Assigned task:
In the records below, begin at the line that has "Ducassé Fanny (756, 1712)" and stop after the line that has "[Pause autoplay] (1417, 854)"; quote those lines verbatim and nothing more.

Records for the exercise:
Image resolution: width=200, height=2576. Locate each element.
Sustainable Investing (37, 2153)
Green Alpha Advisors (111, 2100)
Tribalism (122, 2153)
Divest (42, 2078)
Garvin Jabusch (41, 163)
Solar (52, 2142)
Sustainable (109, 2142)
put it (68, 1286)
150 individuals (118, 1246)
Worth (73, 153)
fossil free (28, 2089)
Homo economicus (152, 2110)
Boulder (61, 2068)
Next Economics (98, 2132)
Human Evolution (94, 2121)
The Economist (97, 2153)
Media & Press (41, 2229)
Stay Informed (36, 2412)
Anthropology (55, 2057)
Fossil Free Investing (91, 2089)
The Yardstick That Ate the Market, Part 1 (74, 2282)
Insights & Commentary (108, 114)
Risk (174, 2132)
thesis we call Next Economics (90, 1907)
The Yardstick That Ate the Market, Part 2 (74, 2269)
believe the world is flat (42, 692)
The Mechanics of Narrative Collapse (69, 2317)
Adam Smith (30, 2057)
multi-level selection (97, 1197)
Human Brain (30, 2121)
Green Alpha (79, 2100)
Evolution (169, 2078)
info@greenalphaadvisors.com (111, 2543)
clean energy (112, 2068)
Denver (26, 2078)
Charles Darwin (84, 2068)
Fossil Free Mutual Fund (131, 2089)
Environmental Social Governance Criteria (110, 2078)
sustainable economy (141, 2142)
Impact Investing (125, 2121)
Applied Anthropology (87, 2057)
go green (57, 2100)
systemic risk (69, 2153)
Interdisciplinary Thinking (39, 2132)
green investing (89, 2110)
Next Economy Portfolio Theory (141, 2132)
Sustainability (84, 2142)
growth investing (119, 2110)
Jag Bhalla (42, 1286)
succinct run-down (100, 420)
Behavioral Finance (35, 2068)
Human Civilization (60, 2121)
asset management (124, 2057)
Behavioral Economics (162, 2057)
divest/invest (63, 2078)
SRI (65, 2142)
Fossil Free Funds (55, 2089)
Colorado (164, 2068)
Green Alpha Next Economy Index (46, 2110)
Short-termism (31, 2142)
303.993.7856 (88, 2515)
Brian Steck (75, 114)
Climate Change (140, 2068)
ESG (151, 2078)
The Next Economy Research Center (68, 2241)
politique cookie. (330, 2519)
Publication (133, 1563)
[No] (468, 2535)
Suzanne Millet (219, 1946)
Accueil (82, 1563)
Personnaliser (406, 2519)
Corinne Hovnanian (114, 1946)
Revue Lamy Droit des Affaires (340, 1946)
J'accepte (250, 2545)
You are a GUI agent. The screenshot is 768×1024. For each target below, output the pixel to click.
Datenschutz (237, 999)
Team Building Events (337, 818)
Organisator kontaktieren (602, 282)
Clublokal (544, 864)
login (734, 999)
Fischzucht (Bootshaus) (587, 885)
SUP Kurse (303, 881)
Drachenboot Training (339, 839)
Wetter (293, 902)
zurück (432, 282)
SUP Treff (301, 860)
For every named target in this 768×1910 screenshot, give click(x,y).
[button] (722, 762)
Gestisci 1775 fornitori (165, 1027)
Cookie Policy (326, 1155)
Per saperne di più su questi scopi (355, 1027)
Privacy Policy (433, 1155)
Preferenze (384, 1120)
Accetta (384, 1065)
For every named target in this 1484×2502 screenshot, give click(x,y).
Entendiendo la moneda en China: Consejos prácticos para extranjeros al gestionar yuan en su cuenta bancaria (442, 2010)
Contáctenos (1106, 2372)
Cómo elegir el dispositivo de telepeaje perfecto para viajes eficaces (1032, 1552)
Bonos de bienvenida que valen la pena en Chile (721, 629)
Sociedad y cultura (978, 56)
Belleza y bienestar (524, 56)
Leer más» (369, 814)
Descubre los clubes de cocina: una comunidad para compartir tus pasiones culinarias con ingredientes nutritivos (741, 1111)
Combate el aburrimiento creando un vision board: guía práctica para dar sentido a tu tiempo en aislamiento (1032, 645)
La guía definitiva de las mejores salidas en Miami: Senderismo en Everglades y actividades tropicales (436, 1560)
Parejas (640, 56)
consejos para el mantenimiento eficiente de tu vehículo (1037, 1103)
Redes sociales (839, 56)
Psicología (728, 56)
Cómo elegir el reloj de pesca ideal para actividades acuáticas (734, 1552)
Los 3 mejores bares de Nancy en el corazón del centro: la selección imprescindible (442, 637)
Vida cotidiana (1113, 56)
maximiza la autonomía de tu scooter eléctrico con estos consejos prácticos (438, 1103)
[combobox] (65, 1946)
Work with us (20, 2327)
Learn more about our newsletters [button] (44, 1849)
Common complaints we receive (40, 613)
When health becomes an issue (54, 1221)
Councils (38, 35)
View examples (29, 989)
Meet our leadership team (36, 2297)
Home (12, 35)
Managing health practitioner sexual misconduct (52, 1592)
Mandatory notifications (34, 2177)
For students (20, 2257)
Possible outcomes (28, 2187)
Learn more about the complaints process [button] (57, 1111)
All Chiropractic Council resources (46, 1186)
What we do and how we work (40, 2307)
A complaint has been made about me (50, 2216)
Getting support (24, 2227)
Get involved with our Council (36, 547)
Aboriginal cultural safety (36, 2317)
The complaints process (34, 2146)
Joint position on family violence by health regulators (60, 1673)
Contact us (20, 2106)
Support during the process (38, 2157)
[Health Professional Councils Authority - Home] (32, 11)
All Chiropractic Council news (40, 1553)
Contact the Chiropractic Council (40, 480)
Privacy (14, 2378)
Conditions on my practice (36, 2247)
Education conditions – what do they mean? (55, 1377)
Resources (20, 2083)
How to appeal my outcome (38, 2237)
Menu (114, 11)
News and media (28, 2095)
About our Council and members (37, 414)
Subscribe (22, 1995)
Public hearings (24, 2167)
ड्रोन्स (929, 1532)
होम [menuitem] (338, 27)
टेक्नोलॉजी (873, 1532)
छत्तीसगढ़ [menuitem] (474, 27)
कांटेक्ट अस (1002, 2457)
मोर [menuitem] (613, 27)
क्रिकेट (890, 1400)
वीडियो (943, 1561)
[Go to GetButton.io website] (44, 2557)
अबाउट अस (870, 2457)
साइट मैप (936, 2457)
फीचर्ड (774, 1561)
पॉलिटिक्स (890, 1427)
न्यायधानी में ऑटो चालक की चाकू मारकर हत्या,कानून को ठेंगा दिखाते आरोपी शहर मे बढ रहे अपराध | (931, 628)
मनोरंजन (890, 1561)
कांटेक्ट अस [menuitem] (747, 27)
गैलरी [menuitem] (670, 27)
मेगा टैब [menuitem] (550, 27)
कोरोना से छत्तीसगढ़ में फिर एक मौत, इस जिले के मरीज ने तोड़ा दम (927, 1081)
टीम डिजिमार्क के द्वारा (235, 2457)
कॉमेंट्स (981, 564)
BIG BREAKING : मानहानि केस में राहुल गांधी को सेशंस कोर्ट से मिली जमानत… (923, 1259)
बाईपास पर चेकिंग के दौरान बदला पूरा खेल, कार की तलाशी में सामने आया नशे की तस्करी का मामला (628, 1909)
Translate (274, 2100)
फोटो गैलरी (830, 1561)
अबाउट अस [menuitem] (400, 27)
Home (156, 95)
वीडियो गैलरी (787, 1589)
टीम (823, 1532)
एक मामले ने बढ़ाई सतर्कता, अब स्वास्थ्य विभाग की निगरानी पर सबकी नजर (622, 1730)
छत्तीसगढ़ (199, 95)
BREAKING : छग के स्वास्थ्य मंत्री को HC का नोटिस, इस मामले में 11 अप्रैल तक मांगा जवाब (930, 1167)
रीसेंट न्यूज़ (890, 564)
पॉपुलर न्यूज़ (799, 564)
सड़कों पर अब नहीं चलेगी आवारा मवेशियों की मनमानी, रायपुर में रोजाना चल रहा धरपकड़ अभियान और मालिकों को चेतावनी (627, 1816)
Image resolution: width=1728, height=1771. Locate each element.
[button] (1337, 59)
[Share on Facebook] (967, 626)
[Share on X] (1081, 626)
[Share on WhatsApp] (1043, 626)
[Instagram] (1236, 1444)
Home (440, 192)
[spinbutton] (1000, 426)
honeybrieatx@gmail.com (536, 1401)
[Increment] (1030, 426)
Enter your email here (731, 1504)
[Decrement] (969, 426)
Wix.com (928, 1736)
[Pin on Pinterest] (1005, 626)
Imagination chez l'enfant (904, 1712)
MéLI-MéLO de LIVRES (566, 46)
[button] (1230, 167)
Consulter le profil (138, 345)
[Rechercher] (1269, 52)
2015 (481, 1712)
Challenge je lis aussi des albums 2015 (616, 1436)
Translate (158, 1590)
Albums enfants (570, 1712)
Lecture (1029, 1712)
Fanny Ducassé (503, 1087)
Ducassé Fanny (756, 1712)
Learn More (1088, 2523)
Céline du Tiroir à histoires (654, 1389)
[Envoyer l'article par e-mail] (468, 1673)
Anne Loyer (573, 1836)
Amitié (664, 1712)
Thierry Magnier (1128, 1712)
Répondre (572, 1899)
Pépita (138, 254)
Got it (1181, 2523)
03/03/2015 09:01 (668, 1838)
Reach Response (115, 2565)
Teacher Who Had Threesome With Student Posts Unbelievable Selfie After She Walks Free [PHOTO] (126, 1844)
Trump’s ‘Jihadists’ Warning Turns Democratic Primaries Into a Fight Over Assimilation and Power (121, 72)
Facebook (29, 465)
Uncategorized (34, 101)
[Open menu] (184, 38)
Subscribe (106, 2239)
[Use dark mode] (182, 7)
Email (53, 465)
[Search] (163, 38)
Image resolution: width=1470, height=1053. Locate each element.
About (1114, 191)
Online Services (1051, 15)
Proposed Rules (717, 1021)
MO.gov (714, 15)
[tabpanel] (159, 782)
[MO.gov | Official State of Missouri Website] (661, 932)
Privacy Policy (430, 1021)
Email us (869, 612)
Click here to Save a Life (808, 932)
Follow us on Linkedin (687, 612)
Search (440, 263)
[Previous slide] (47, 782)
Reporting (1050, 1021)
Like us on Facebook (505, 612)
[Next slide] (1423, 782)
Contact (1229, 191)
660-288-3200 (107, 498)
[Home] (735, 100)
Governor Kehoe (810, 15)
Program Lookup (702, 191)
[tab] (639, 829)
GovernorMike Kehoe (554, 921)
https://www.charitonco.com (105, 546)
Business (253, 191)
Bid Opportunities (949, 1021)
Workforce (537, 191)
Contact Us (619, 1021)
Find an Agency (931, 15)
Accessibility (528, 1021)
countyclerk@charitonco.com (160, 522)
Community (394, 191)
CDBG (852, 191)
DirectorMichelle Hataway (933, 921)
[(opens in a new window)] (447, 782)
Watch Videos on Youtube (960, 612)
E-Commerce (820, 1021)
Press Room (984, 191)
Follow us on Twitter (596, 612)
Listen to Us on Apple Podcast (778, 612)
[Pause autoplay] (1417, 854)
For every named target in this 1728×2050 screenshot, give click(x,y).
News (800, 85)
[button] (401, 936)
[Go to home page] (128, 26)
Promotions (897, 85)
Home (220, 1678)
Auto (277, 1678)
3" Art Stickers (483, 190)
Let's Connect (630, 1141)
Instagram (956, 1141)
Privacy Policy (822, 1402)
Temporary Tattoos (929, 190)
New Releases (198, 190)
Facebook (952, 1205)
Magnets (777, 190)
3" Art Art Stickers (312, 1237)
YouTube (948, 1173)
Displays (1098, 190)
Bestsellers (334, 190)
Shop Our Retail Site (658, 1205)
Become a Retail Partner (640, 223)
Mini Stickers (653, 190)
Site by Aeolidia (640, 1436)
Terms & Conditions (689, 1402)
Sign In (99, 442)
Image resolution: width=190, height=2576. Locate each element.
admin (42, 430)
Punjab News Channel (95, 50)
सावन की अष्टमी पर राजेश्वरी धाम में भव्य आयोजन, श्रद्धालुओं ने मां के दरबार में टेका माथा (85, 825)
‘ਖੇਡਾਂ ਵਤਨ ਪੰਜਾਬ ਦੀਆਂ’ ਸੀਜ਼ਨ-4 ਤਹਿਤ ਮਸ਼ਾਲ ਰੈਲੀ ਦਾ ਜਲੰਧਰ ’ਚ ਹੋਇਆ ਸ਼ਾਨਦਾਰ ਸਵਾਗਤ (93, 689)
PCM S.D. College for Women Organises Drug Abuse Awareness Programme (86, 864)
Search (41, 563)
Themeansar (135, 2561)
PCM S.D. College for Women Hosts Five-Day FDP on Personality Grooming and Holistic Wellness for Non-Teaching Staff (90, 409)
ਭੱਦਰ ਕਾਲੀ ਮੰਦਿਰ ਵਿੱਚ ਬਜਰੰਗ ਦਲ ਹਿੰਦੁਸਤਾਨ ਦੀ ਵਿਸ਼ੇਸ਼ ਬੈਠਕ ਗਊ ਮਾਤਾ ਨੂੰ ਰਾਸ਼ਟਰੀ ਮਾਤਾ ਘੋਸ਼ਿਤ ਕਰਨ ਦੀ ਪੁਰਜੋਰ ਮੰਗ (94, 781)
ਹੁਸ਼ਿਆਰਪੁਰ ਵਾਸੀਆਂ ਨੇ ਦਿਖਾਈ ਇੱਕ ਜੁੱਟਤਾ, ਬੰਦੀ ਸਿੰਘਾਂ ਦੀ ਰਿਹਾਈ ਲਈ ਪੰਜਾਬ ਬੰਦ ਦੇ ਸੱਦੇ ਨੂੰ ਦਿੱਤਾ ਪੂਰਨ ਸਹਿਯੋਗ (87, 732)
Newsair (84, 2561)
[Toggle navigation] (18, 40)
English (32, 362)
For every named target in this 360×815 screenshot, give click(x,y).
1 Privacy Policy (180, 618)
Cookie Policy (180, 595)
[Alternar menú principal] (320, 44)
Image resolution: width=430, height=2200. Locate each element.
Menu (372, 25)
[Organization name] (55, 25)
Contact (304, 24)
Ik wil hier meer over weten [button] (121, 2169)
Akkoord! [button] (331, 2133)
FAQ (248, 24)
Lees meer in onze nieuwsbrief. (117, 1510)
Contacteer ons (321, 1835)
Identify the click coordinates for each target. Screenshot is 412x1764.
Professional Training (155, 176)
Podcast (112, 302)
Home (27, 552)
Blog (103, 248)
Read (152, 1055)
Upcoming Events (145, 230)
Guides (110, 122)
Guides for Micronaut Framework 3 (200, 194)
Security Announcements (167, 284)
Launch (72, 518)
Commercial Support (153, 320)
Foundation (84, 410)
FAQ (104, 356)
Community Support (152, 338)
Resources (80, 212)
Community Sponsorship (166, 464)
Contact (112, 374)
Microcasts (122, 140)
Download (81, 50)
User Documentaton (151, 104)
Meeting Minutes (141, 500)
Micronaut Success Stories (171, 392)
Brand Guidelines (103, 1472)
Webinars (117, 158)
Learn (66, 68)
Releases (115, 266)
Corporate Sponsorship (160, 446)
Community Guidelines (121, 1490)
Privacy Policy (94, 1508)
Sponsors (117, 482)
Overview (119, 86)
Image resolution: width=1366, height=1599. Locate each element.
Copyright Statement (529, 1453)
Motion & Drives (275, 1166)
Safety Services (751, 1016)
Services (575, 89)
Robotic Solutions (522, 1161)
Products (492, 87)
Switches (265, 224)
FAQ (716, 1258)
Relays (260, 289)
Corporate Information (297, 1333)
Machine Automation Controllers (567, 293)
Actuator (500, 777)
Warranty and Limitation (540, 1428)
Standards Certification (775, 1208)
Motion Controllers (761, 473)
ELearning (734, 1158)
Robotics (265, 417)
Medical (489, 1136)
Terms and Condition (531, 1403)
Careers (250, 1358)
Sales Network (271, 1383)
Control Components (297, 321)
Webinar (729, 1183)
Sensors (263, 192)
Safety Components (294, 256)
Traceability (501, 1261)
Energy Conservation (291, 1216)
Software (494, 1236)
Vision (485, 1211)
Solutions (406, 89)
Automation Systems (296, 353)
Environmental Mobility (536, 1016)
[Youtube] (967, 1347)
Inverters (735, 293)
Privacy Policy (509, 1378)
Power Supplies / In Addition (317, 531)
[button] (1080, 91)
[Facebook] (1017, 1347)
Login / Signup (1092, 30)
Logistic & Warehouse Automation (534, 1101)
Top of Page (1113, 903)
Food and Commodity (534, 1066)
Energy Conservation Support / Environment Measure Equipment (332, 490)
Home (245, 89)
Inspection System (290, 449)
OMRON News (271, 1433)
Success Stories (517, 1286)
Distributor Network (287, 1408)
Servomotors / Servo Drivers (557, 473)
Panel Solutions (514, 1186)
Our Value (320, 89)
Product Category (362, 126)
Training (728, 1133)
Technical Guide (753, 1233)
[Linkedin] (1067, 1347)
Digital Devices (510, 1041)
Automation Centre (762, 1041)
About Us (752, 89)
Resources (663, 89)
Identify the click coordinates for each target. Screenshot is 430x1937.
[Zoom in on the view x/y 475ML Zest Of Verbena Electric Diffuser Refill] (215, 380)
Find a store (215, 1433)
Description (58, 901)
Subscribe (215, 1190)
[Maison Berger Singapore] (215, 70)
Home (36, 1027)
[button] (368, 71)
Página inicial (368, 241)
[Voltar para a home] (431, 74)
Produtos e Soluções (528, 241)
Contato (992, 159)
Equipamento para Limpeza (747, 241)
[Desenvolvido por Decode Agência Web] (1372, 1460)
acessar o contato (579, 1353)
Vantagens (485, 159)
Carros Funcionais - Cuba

Problem solution:
Ducassé Fanny (756, 1712)
Learn More (1088, 2523)
Céline du Tiroir à histoires (654, 1389)
[Envoyer l'article par e-mail] (468, 1673)
Anne Loyer (573, 1836)
Amitié (664, 1712)
Thierry Magnier (1128, 1712)
Répondre (572, 1899)
Pépita (138, 254)
Got it (1181, 2523)
03/03/2015 09:01 (668, 1838)
Reach Response (115, 2565)
Teacher Who Had Threesome With Student Posts Unbelievable Selfie After She Walks Free [PHOTO] (126, 1844)
Trump’s ‘Jihadists’ Warning Turns Democratic Primaries Into a Fight Over Assimilation and Power (121, 72)
Facebook (29, 465)
Uncategorized (34, 101)
[Open menu] (184, 38)
Subscribe (106, 2239)
[Use dark mode] (182, 7)
Email (53, 465)
[Search] (163, 38)
Image resolution: width=1470, height=1053. Locate each element.
About (1114, 191)
Online Services (1051, 15)
Proposed Rules (717, 1021)
MO.gov (714, 15)
[tabpanel] (159, 782)
[MO.gov | Official State of Missouri Website] (661, 932)
Privacy Policy (430, 1021)
Email us (869, 612)
Click here to Save a Life (808, 932)
Follow us on Linkedin (687, 612)
Search (440, 263)
[Previous slide] (47, 782)
Reporting (1050, 1021)
Like us on Facebook (505, 612)
[Next slide] (1423, 782)
Contact (1229, 191)
660-288-3200 (107, 498)
[Home] (735, 100)
Governor Kehoe (810, 15)
Program Lookup (702, 191)
[tab] (639, 829)
GovernorMike Kehoe (554, 921)
https://www.charitonco.com (105, 546)
Business (253, 191)
Bid Opportunities (949, 1021)
Workforce (537, 191)
Contact Us (619, 1021)
Find an Agency (931, 15)
Accessibility (528, 1021)
countyclerk@charitonco.com (160, 522)
Community (394, 191)
CDBG (852, 191)
DirectorMichelle Hataway (933, 921)
[(opens in a new window)] (447, 782)
Watch Videos on Youtube (960, 612)
E-Commerce (820, 1021)
Press Room (984, 191)
Follow us on Twitter (596, 612)
Listen to Us on Apple Podcast (778, 612)
[Pause autoplay] (1417, 854)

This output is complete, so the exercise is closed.